1. O “Elo Perdido”: a cervejaria de Maurício de Nassau (1640)
Muitos livros de história ignoram este fato, mas o Brasil foi o palco da primeira cervejaria das Américas, muito antes de os Estados Unidos sonharem em produzir suas IPAs.
A chegada do mestre Dirck Dicx
Em 1637, o conde Maurício de Nassau desembarcou em Pernambuco trazendo cientistas, artistas e, crucialmente, o mestre cervejeiro Dirck Dicx. Os holandeses, acostumados com sua bebida nacional, não se adaptaram bem à cachaça local ou aos vinhos portugueses caros.
A Fábrica “La Fontaine”
Em outubro de 1640, Dicx montou a cervejaria na residência chamada La Fontaine.

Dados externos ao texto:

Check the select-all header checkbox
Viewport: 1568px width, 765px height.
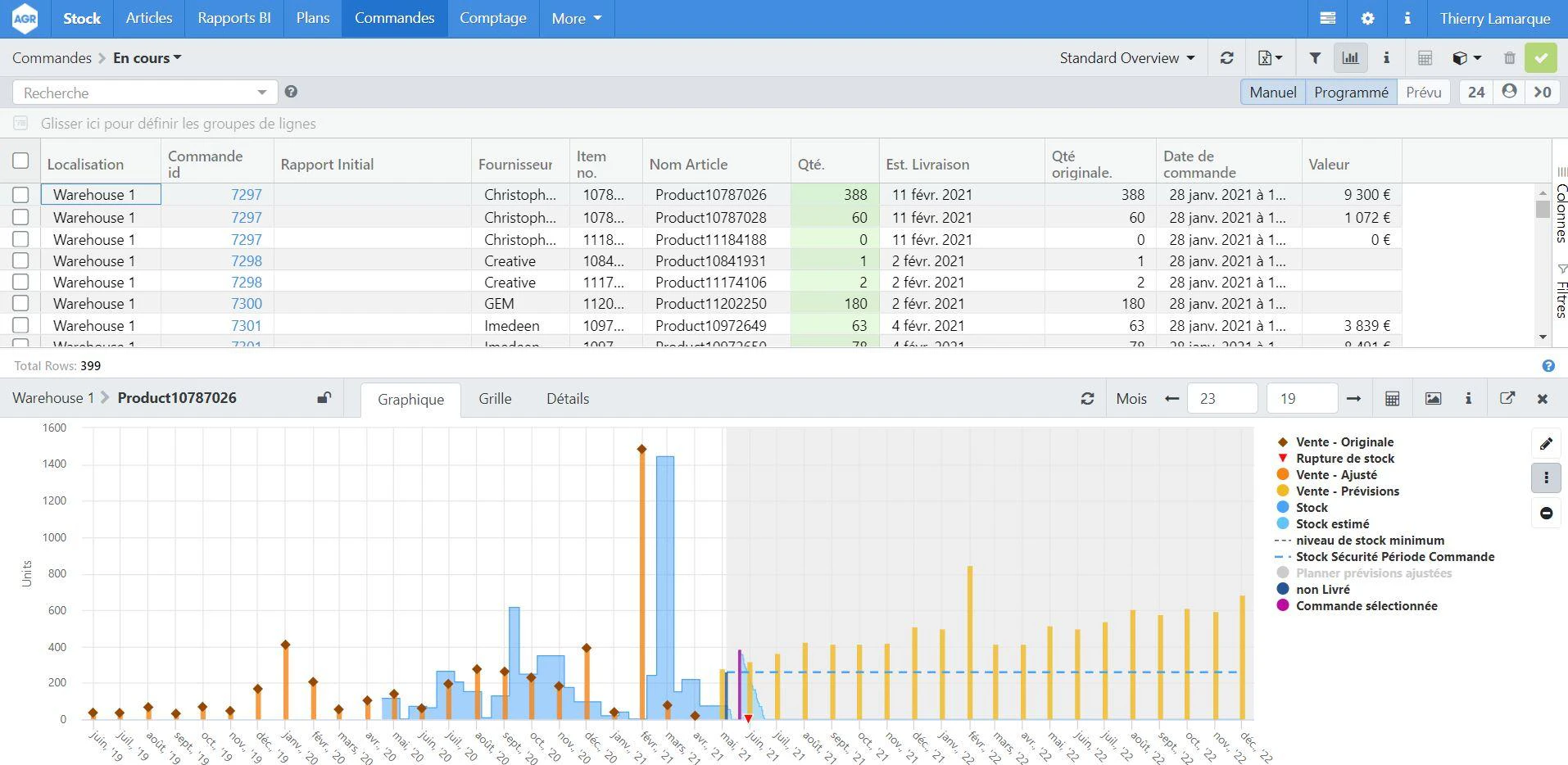[x=21, y=161]
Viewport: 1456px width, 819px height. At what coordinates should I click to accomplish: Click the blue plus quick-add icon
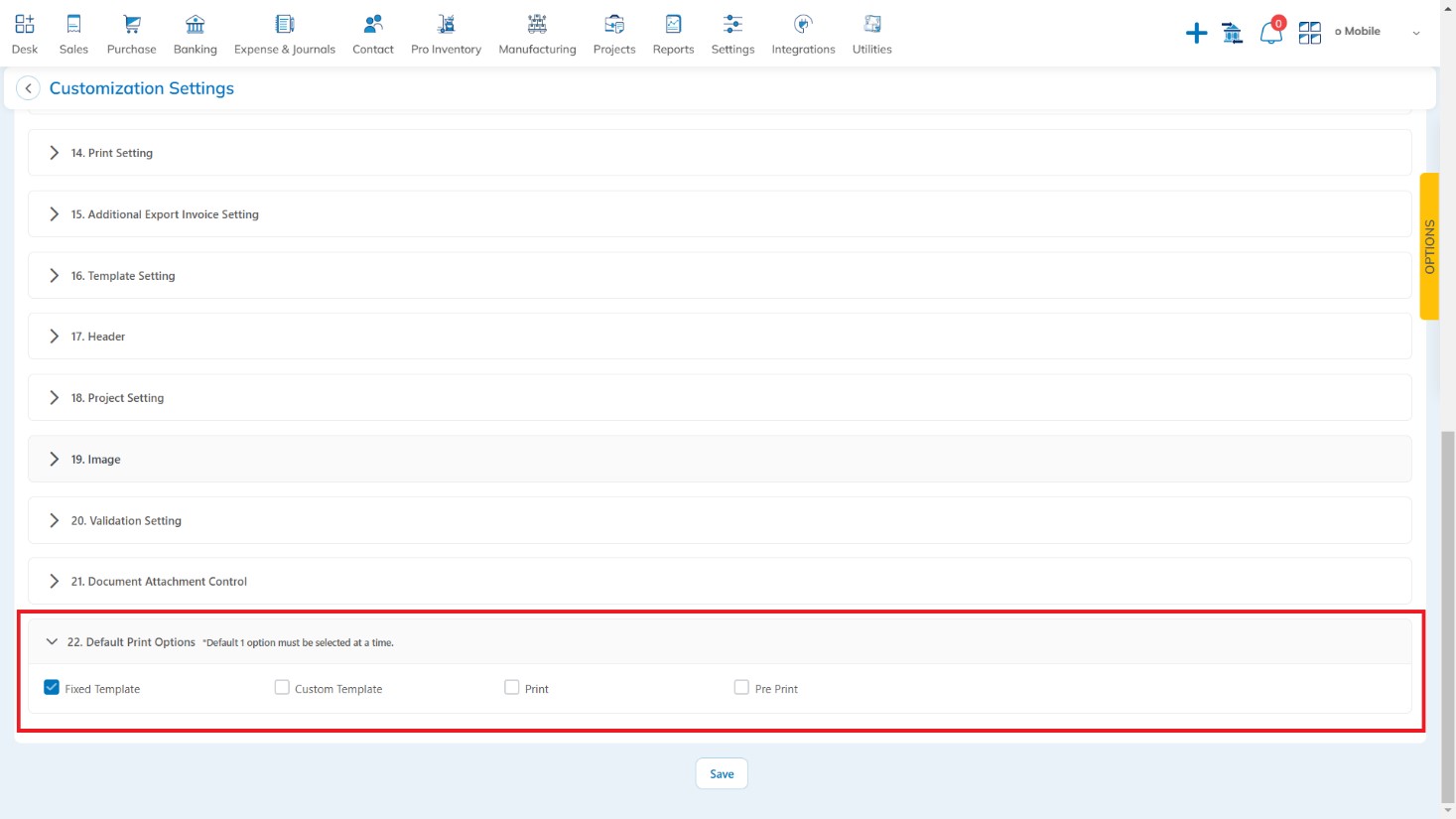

A produção utilizava:
- Cevada e Lúpulo importados da Holanda.
- Açúcar local (para elevar o teor alcoólico e conservar a bebida no calor tropical).
- Água dos rios pernambucanos.
Com a expulsão dos holandeses em 1654, a estrutura foi desmontada e o Brasil mergulhou em um “hiato cervejeiro” de quase 150 anos, onde a cachaça e o vinho voltaram a reinar absolutos.

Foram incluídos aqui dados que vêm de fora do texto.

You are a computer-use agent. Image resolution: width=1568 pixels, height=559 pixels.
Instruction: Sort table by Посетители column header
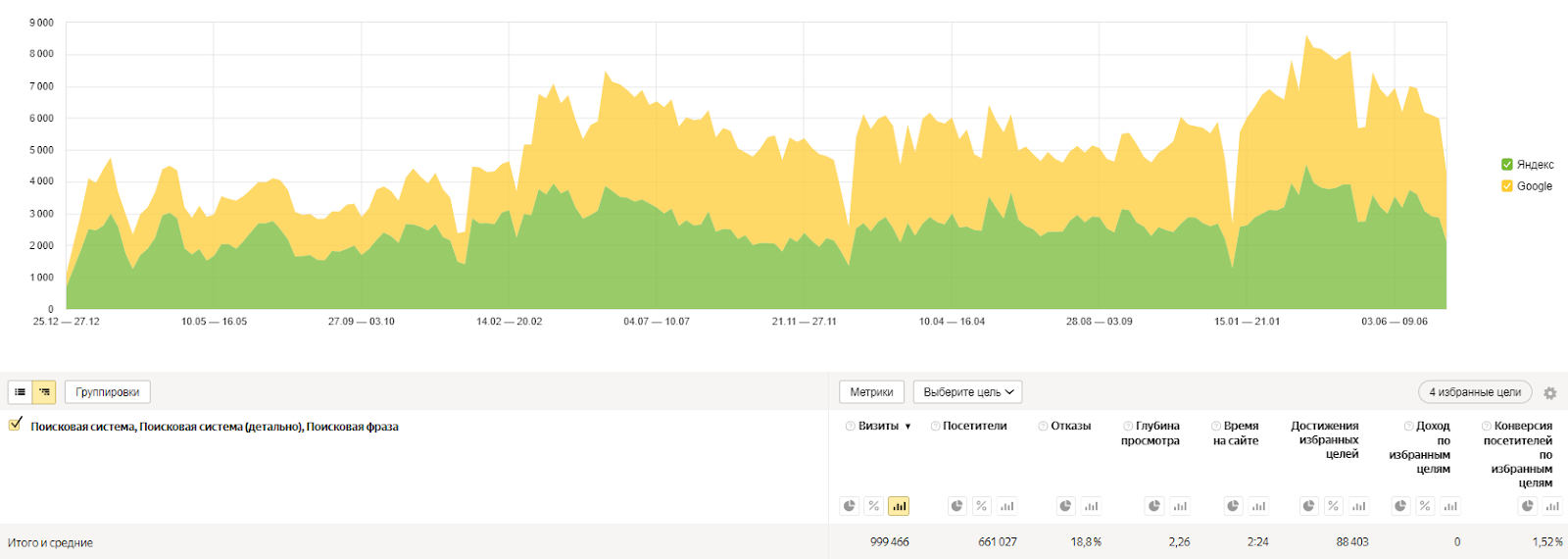974,427
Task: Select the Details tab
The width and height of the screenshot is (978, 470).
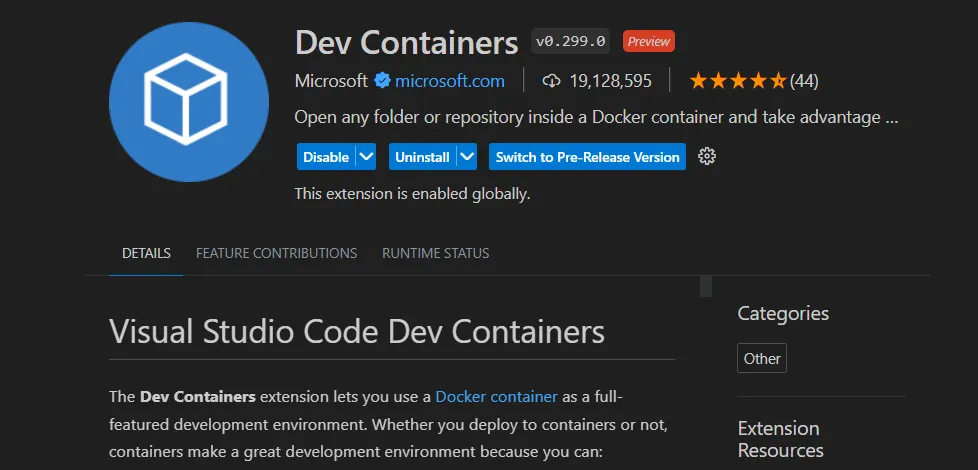Action: click(146, 253)
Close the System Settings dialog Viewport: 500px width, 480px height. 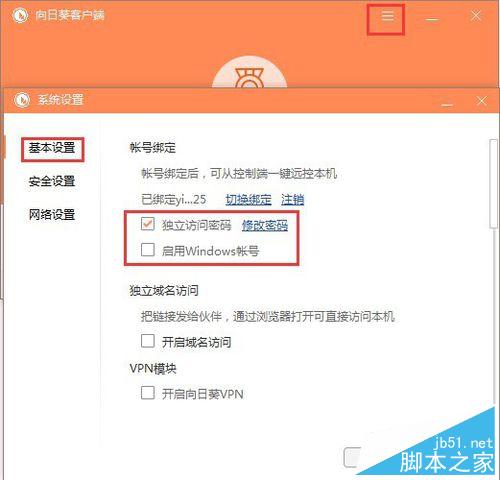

2. A era imperial: o nascimento da Indústria (1808-1853)
O retorno da cerveja ao Brasil só ocorreu efetivamente com a abertura dos portos em 1808, decretada por Dom João VI. Inicialmente, apenas importávamos cervejas inglesas (Porters e Pale Ales), que chegavam em barricas e eram engarrafadas aqui.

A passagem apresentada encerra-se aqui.